> [What you are asked to do] Which of the lines in the data below contain the string "computer"? Copy each of them.

■ ■ ■ ■

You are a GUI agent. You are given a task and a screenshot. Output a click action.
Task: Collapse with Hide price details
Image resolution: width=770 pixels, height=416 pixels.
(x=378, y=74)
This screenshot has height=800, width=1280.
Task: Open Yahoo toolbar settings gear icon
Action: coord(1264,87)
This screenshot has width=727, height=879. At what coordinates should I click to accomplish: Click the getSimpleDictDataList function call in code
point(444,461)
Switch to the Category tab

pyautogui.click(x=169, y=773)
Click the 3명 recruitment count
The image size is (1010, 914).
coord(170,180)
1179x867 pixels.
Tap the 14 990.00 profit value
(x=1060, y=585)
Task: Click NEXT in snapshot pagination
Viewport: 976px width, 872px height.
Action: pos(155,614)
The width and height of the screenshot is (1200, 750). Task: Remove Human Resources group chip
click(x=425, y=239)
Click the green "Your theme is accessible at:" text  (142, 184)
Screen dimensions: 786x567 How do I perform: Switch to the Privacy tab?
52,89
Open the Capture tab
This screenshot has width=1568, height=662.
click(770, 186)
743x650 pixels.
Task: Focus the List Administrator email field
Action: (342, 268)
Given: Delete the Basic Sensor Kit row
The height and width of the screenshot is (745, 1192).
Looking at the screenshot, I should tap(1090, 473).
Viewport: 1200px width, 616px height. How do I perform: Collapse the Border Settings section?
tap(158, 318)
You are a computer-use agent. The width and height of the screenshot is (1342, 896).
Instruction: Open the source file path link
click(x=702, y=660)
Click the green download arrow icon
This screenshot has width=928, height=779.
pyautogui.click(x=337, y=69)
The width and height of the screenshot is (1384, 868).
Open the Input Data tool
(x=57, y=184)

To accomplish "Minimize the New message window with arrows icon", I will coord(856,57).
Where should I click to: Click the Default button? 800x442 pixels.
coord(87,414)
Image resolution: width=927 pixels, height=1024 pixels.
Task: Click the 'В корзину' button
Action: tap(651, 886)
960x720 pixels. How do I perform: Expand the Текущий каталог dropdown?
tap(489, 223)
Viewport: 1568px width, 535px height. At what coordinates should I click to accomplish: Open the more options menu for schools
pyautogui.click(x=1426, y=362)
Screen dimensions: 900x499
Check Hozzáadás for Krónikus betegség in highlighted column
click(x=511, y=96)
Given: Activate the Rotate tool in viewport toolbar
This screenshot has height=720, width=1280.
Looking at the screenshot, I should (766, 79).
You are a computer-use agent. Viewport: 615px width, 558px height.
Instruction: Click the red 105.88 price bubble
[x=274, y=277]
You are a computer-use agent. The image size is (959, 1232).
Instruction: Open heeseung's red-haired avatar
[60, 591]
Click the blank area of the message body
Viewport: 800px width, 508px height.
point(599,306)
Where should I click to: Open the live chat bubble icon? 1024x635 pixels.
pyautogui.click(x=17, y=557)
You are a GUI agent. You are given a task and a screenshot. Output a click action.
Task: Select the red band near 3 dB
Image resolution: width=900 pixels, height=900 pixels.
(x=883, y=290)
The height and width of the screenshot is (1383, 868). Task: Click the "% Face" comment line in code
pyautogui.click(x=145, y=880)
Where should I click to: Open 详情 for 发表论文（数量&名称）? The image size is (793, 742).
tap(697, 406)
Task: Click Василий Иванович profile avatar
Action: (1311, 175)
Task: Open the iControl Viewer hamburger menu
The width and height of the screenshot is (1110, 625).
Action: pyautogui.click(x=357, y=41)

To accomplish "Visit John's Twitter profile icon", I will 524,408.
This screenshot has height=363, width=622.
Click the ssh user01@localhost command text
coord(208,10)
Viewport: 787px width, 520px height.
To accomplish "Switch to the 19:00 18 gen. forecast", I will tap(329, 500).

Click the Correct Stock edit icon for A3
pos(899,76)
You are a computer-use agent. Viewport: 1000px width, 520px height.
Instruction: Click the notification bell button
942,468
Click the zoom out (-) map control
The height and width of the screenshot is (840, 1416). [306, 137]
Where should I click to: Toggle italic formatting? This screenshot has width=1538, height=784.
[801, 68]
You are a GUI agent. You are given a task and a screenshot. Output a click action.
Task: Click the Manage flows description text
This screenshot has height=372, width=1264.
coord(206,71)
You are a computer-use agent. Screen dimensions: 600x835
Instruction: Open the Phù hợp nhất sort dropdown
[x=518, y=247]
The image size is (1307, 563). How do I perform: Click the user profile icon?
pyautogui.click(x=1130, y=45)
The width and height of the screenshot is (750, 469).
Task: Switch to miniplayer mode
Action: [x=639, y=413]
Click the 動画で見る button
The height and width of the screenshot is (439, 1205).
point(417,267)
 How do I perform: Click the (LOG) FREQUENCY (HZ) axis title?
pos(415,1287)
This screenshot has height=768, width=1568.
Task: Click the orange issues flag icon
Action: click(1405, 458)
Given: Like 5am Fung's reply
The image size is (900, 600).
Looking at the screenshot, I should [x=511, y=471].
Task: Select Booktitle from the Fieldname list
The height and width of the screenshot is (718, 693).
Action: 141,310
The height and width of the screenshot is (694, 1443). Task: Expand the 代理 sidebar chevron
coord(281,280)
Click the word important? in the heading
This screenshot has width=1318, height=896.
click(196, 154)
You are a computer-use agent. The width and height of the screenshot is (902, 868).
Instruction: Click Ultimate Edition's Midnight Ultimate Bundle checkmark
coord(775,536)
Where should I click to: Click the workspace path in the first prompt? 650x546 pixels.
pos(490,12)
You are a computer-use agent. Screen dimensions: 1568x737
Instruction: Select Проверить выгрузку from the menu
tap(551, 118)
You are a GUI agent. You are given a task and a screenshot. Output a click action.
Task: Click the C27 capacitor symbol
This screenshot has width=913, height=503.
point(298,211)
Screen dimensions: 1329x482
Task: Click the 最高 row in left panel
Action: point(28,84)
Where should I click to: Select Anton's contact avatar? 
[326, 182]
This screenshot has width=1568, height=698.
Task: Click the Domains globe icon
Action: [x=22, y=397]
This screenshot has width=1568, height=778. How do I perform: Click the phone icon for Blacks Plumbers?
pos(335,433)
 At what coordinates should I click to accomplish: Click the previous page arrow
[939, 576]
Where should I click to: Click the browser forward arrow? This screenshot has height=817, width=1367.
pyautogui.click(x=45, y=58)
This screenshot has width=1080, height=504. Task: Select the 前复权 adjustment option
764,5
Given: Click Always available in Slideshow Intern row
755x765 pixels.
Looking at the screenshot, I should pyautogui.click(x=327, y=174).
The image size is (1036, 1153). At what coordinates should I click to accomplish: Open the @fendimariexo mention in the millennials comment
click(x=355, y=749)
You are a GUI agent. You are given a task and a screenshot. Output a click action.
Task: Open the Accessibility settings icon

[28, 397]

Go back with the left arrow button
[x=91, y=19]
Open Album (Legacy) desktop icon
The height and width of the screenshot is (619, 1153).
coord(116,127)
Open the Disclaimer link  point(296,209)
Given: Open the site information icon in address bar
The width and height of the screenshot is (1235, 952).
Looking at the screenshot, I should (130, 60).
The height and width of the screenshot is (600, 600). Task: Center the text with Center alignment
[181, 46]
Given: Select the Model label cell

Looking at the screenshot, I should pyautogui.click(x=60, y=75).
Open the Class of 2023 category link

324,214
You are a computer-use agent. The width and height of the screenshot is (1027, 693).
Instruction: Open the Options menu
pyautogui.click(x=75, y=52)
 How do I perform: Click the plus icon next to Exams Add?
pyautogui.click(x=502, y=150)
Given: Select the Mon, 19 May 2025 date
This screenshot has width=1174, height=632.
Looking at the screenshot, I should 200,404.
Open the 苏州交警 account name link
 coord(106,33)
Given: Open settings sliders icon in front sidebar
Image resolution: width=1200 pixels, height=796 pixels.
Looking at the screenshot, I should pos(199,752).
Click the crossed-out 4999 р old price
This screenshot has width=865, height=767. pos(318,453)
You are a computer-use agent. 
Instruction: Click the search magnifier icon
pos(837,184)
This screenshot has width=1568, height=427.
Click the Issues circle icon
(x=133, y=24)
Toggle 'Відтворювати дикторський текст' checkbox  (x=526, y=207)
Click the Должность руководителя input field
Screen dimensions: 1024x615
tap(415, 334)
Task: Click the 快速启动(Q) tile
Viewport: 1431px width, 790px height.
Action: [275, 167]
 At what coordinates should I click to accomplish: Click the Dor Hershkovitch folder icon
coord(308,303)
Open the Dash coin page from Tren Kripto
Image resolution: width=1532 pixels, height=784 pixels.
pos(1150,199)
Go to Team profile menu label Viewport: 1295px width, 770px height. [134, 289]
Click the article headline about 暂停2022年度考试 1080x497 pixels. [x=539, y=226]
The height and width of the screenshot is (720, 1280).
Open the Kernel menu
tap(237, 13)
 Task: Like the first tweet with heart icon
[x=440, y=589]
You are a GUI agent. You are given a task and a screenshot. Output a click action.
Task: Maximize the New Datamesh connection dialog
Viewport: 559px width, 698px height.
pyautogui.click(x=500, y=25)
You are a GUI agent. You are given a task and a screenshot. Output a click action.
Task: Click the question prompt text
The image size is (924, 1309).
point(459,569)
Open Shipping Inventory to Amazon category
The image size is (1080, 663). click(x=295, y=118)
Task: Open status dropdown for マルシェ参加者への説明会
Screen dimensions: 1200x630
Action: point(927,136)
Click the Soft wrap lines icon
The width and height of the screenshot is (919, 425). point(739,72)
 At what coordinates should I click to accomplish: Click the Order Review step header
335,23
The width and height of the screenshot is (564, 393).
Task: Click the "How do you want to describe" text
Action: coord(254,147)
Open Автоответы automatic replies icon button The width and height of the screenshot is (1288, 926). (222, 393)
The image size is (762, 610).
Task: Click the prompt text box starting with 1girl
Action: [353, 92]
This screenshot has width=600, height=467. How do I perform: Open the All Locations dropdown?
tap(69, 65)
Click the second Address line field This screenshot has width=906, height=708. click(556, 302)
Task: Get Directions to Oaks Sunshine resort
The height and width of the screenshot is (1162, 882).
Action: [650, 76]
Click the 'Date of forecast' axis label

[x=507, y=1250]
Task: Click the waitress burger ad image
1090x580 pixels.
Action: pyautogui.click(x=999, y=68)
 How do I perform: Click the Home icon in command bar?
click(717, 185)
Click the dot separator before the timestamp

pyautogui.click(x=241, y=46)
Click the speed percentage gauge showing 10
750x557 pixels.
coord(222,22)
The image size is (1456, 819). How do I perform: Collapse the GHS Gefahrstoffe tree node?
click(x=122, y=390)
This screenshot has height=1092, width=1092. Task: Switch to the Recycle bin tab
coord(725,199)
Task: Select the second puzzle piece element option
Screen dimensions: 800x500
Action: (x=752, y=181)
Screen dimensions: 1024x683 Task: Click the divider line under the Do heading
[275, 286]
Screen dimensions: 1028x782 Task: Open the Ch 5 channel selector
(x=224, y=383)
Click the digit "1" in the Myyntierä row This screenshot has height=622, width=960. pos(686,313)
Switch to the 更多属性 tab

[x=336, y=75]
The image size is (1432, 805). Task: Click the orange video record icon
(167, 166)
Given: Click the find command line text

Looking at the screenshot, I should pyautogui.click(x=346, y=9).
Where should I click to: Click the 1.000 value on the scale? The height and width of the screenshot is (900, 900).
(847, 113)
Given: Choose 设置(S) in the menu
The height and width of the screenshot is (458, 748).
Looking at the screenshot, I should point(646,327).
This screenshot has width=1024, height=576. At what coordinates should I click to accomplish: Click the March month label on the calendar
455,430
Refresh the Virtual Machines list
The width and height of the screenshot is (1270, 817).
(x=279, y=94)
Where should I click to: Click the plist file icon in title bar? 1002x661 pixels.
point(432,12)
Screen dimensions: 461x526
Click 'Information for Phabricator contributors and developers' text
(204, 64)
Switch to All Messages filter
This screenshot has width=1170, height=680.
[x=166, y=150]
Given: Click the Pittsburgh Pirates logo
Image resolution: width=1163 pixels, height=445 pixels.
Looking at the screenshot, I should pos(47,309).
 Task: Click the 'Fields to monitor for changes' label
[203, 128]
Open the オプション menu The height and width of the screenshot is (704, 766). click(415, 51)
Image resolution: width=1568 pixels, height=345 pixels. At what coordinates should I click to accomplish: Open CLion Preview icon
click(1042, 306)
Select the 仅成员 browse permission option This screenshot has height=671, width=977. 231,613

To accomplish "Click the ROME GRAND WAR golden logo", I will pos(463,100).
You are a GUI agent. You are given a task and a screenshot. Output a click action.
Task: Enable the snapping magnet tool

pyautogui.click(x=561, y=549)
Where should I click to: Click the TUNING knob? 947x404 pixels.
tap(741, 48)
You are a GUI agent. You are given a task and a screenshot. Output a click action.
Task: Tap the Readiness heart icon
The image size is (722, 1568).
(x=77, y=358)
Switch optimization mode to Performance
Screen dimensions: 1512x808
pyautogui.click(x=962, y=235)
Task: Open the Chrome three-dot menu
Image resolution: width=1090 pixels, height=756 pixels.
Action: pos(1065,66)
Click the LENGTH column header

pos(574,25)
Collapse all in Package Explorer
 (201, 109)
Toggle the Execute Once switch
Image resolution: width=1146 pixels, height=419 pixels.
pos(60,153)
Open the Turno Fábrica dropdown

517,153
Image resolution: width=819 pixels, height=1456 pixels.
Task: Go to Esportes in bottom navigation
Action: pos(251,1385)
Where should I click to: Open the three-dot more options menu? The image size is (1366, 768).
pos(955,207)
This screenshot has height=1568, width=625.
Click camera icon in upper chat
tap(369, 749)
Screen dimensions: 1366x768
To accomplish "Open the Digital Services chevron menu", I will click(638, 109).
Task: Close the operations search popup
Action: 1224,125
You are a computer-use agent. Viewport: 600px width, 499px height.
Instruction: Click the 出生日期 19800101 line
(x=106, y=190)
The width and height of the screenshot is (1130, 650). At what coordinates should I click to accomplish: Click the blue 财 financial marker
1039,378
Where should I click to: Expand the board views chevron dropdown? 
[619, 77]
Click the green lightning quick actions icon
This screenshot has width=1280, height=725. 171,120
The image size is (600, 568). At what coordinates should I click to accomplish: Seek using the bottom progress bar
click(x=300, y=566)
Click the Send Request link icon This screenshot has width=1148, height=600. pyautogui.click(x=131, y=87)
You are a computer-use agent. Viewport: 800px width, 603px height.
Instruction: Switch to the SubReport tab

■ ■ ■ ■

> [Reply to the task]
You are a computer-use agent. The width and height of the screenshot is (1342, 896).
You are a computer-use agent. Viewport: 615px width, 558px height.
You are a computer-use agent. The image size is (959, 1232).
You are a computer-use agent. Viewport: 1000px width, 520px height.
You are a computer-use agent. Screen dimensions: 600x835
You are a computer-use agent. The width and height of the screenshot is (902, 868).
You are a computer-use agent. Screen dimensions: 1568x737
You are a computer-use agent. The width and height of the screenshot is (1027, 693).
You are a computer-use agent. 
You are a computer-use agent. Viewport: 600px width, 499px height.
You are a computer-use agent. Viewport: 800px width, 603px height.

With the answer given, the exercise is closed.